One of the perks of being a an exchange student are the trips organized by the Erasmus Student Network: there’s always something happening that you can join. In Tartu, one of these events was the South Estonia trip, which I recommend for those wanting to get a better overview of what Estonia looks like. 


Photo: Izabela Ginda


And I’ll tell you what it looks like...trees, lots and lots of trees. As we rode in the bus it was something to see, all this flat land and forests. You may think that “flat land” is a very strange way to describe a place, but I’ll get to that later.

Especially since autumn was starting, the view was a painting of oranges and greens. A feeling came over me: all I wanted was to sit under a tree with a blanket and tea as the leaves fell around me. But I had places to be. Our first destination was canoe-rafting. I had never heard of “canoe-rafting” before, so the whole way there we debated on whether we would be rafting, canoeing or kayaking - as they all were quite different activities. Apparently three canoes connected by wooden planks, making one large one on which people could sit on, was defined as “canoe-rafting”. I was one of the paddlers, as I’m always up to the task of working out….

We paddled through raging waters and barely made it out alive!

I’m kidding. It was quite calm: I even got many chances to relax and not do anything. Even though we were going upstream, we seemed to be floating merrily along. Only towards the end of our journey did we have to put our efforts together as the fallen branches made quite an obstacle course. 


Photo: Izabela Ginda


Our next stop was the highest peak of not just Estonia, but also the Baltic States! It is called “Big Egg Mountain” or Suur Munamagi in Estonian. So I got out of the bus expecting a nice long walk up a mountain, brought my water bottle and prepared myself for some cardio. Up we went. Up we went about 318 meters. The walk up took only about 10 minutes! Now, that was the shortest mountain I’ve ever climbed. Still, it was worth taking a look out of the observation tower to see this beautiful country from the highest peak. The legend of Egg Mountain is also worth reading into. Based on Estonian folklore, a giant hero named Kalevipoeg travels to Finland to search for his kidnapped mother. Once he got to the area on which Suur Munamagi is today, he decided to take a rest.
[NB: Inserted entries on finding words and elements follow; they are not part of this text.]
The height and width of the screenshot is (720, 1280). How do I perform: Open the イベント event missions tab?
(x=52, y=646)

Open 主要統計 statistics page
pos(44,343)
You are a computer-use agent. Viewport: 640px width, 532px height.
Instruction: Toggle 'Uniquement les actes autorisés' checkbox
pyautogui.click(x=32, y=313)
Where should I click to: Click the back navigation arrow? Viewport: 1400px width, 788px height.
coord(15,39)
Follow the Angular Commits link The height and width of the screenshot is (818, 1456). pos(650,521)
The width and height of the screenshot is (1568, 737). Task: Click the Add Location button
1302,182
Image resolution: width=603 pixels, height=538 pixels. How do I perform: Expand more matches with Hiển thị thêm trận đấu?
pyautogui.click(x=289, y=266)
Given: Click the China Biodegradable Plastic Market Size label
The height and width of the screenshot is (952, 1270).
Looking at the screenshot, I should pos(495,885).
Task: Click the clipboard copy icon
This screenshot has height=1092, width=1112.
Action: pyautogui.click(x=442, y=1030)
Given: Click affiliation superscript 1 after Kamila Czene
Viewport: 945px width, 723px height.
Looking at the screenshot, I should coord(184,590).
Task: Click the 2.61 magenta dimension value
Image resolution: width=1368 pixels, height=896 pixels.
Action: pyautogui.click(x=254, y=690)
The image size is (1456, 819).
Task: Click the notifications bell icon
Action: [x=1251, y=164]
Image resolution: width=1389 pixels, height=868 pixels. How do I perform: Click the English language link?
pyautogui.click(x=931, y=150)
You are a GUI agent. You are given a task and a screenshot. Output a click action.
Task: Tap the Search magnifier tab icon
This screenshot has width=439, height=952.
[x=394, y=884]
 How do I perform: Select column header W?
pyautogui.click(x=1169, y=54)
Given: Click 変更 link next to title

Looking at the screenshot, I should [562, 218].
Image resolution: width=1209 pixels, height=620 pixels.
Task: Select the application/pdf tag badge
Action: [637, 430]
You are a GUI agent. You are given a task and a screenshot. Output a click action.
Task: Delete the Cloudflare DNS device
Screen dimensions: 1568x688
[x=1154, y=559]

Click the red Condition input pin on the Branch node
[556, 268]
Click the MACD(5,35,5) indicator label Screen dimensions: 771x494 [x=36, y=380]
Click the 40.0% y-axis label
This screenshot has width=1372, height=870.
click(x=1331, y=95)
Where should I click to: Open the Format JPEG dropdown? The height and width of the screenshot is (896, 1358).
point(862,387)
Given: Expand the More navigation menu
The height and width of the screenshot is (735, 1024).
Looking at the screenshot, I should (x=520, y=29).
The ground deemed to be too flat for him, so he decided to scoop the dirt from the ground to create a bump or “pillow”. This led to the creation of Munamagi (Egg Mountain). During this amazing sleep, he also managed to create Vaskna Lake by rolling around. 


Photo: Izabela Ginda


The final destination was the Piusa sand caves. And if you’ve never seen orange sand before this is your chance to see something new. Towards the back of the center, they have “The big sandbox”, a large area of ground filled with orange sand. I don’t know about you, but I love orange and seeing the view of an orange desert was simply fascinating. Once our tour guide was ready, we walked over to an observation platform to see the caves. Unfortunately, you cannot walk in the caves for safety reasons. Years of people visiting and touching the sand walls has led to the caves being closed to those who are not bats. 

These sand caves were created by man and used for hand mining quartz, suitable for the manufacture of glass. The miners were planning on destroing them at one point, until they discovered bats hibernating inside the caves. Today, the sand caves are home to many types of protected species of bats that hibernate from October, the biggest wintering colony of bats in East Europe; there is a slight chance to see them if you visit the caves in the winter months!